List all lines of the data containing the word "computer".

(Stored records)
○ ○ ○ ○ ○ ○ ○
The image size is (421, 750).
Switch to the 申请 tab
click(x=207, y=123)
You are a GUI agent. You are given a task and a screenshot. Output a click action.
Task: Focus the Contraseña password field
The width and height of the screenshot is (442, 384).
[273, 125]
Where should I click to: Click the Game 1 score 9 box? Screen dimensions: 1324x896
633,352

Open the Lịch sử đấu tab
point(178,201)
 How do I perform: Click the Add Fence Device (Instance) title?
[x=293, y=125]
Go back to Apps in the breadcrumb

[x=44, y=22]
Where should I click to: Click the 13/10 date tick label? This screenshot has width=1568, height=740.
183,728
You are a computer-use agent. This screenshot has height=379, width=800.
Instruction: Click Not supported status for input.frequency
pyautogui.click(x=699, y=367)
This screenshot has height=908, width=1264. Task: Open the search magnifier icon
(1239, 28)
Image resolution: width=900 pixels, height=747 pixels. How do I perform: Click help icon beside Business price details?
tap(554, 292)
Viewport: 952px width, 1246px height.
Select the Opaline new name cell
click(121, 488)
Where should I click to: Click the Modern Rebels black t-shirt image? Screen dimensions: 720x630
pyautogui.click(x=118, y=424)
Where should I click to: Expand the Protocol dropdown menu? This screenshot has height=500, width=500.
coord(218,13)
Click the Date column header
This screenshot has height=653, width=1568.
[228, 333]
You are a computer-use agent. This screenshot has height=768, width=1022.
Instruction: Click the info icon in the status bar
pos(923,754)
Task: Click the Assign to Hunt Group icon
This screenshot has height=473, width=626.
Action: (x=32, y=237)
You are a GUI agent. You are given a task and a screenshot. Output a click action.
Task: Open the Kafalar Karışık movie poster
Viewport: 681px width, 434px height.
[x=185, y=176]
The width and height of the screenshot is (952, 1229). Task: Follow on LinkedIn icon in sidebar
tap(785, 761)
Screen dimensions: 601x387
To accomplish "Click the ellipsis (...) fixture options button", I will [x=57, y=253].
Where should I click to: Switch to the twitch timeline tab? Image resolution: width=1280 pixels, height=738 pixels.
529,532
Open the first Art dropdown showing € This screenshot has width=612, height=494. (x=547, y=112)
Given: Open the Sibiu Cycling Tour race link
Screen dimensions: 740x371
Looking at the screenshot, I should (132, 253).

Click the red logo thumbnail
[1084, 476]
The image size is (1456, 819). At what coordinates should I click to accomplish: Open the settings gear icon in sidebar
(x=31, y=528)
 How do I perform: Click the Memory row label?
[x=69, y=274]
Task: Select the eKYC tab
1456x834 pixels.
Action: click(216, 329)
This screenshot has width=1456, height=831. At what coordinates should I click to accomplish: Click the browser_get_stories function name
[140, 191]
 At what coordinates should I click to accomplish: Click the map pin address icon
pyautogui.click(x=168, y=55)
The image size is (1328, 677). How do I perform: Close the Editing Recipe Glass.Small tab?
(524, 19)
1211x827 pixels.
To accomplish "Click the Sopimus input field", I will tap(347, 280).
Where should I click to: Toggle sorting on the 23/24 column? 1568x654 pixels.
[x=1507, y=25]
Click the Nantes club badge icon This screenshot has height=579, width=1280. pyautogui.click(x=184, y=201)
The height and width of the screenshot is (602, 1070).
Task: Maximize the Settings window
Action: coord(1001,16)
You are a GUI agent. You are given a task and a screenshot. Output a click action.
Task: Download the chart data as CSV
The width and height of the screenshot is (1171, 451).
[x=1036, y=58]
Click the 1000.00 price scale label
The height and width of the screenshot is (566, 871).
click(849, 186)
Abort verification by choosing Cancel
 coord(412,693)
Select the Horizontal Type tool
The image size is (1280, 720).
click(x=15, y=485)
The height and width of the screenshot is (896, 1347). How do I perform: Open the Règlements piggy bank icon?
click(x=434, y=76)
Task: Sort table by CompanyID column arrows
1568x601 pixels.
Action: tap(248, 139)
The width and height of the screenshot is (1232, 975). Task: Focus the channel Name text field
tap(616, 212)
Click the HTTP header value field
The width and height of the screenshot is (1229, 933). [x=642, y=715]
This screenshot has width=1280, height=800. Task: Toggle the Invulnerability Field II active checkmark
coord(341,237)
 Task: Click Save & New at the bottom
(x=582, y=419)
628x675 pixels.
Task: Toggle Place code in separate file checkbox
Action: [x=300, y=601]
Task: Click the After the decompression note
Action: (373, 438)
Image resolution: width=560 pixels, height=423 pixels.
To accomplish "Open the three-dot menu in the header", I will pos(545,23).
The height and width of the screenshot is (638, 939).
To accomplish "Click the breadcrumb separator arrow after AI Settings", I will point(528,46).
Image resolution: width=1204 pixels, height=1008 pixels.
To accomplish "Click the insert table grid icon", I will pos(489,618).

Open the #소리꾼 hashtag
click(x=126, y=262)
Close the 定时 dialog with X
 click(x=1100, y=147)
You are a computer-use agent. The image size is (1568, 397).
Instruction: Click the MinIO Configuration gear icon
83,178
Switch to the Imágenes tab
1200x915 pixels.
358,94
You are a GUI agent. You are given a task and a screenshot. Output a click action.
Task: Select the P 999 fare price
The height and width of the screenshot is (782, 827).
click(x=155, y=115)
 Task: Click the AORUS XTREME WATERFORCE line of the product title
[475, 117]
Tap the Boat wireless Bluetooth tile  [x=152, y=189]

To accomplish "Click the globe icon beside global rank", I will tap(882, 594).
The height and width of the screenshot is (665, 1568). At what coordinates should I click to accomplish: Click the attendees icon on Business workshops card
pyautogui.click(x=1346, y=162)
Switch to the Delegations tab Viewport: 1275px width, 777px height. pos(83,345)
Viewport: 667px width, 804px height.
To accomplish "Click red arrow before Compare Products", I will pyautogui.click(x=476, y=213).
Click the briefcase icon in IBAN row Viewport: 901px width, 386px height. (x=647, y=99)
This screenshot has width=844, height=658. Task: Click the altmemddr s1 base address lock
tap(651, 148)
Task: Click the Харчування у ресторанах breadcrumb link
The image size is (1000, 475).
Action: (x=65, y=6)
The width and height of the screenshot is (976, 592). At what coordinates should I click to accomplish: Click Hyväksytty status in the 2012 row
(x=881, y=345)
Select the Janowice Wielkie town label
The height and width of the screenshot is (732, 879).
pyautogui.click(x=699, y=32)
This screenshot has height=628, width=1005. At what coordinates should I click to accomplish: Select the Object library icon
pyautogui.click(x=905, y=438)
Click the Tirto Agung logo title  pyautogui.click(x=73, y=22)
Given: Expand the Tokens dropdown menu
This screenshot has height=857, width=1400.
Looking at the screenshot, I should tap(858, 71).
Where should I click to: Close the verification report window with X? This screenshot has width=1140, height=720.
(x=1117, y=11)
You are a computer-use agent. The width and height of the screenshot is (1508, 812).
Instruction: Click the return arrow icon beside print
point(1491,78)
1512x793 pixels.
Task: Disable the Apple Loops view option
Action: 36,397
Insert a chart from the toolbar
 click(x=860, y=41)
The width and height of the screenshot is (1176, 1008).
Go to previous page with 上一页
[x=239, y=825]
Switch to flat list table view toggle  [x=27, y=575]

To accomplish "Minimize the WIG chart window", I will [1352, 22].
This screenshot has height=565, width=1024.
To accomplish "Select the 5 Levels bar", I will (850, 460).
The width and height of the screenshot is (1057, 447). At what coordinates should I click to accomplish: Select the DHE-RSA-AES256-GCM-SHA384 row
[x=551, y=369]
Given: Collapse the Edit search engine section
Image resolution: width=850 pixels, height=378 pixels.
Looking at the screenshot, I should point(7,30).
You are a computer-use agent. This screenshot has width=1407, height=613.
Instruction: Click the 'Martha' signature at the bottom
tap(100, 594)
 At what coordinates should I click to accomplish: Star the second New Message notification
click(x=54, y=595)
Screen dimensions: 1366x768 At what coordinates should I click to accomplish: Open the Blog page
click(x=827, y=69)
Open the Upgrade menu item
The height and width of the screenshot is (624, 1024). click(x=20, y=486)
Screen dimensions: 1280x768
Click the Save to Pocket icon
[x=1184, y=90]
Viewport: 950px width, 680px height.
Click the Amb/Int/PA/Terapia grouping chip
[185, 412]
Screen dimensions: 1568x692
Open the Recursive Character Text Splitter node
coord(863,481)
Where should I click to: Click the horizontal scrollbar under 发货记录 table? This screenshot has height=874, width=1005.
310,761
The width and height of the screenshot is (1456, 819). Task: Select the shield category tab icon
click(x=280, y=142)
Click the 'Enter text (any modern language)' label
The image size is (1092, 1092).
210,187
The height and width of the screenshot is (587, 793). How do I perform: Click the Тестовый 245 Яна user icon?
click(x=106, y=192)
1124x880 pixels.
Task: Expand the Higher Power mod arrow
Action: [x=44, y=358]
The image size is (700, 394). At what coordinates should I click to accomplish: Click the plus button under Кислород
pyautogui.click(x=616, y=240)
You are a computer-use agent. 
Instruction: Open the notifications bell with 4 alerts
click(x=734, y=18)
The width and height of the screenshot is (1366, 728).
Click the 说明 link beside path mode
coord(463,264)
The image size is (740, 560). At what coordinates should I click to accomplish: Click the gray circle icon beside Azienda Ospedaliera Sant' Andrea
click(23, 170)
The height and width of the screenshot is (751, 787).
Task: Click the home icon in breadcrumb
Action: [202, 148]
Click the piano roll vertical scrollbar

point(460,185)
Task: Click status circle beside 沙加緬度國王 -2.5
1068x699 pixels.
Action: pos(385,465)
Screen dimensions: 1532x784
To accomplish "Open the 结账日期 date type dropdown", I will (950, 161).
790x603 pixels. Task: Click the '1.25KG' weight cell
○ ○ ○ ○ ○ ○ ○
Result of the exercise:
You are a computer-use agent. This screenshot has height=379, width=800.
You are a computer-use agent. This screenshot has height=768, width=1022.
You are a computer-use agent. The image size is (1568, 397).
You are a computer-use agent. The width and height of the screenshot is (1508, 812).
You are a computer-use agent. This screenshot has width=1407, height=613.
You are a computer-use agent. 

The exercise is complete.